The trees sway back and forth, as the wind howls. The cold is fierce, as are the feelings of endless darkness and despair.
Inside the nearby house, a fire burns. Light, optimism and warmth seem to emanate from inside, where old men to young boys crowd around the table.
I hear the moan of the wind, mixed with the notes of the nigunim (Chassidic tunes) coming from the house. I find myself drifting inside.
Entering the small room, people rub shoulders in order to make room for me. Here, they know that sharing a candle’s flame won’t diminish its light, but actually increase it. Here, there is always room for another.
They finish the nigun they’re singing, and begin another. Afterward, we all raise our small cups and wish each other l’chaim (to life). L’chaim, to a life filled with blessings and the ability to notice and appreciate them. To a life that is alive.

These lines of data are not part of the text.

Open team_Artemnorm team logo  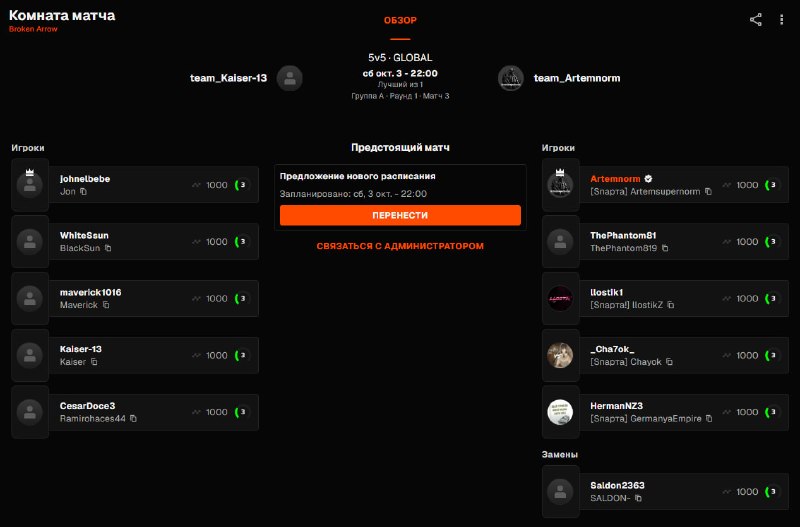(x=511, y=78)
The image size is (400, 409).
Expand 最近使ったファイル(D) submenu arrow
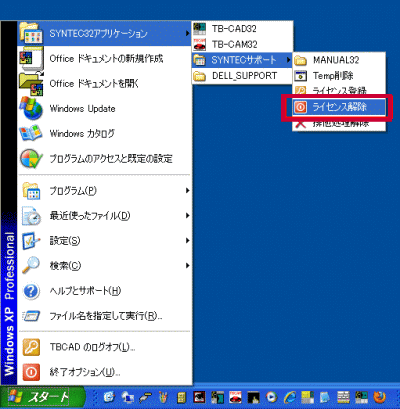[x=188, y=216]
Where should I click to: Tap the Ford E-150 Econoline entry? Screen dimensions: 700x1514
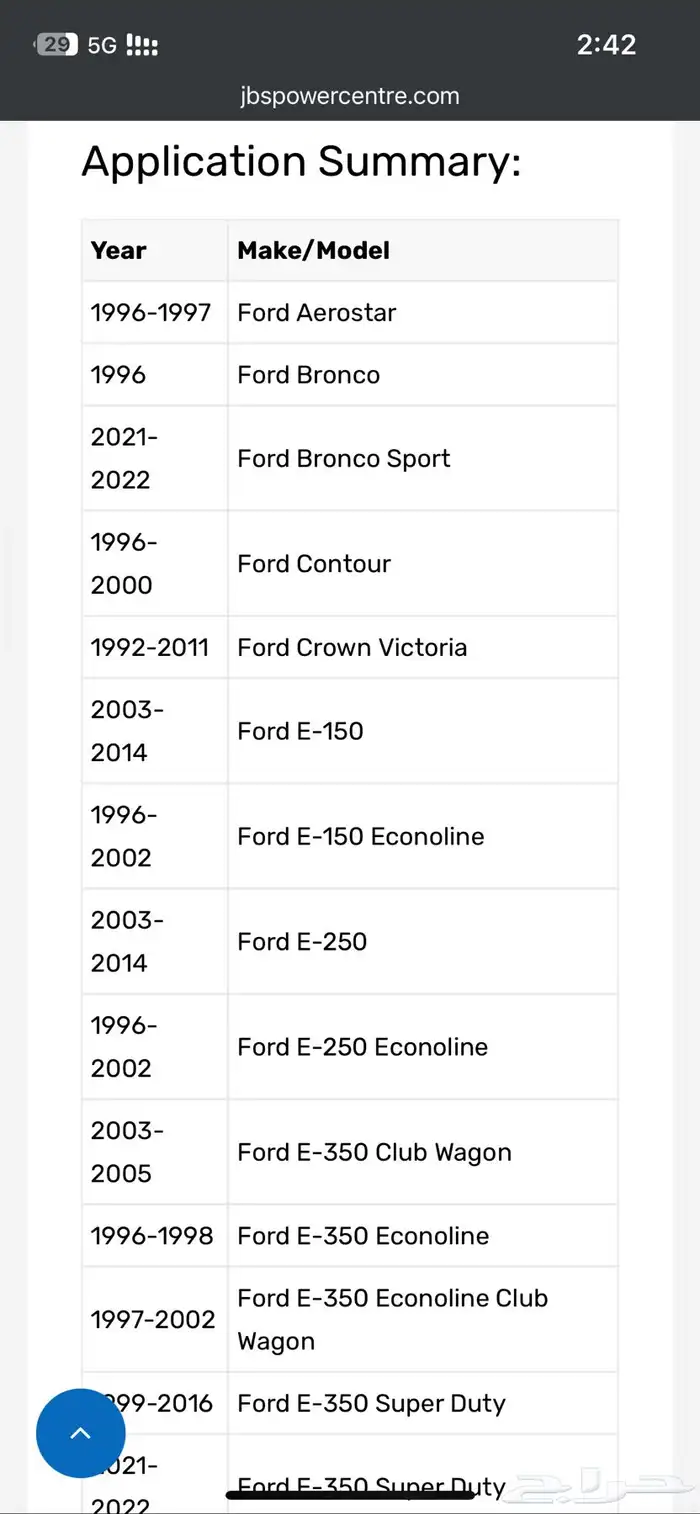(360, 837)
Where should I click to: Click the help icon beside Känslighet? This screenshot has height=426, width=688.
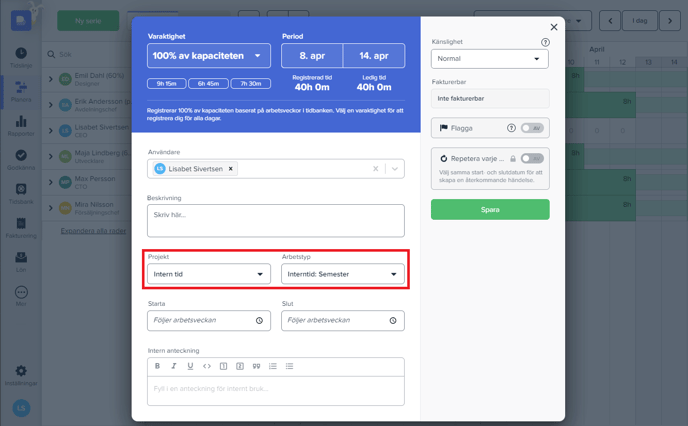(x=545, y=43)
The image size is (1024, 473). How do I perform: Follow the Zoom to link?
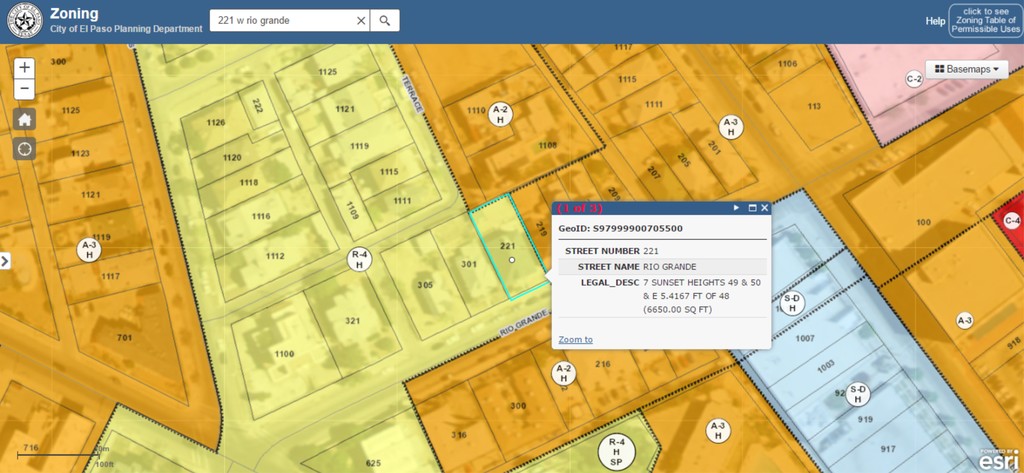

One of the elderly men at the head of the table begins to speak, in soft, yet resolute voice. I don’t hear every word he says, but inside, I am listening attentively. He speaks words of faith, of conviction. Words of gentility and strength.
More l’chaims and nigunim, mixed with words of inspiration, all while the wind howls outside. As a world of chaos rages.
I feel that I have jumped into a sea of joy, from the land of sadness. From the shadows of darkness and despondency, to the rays of light and hope. From the cold of feeling alone in the world, to the warmth of friendship and connection.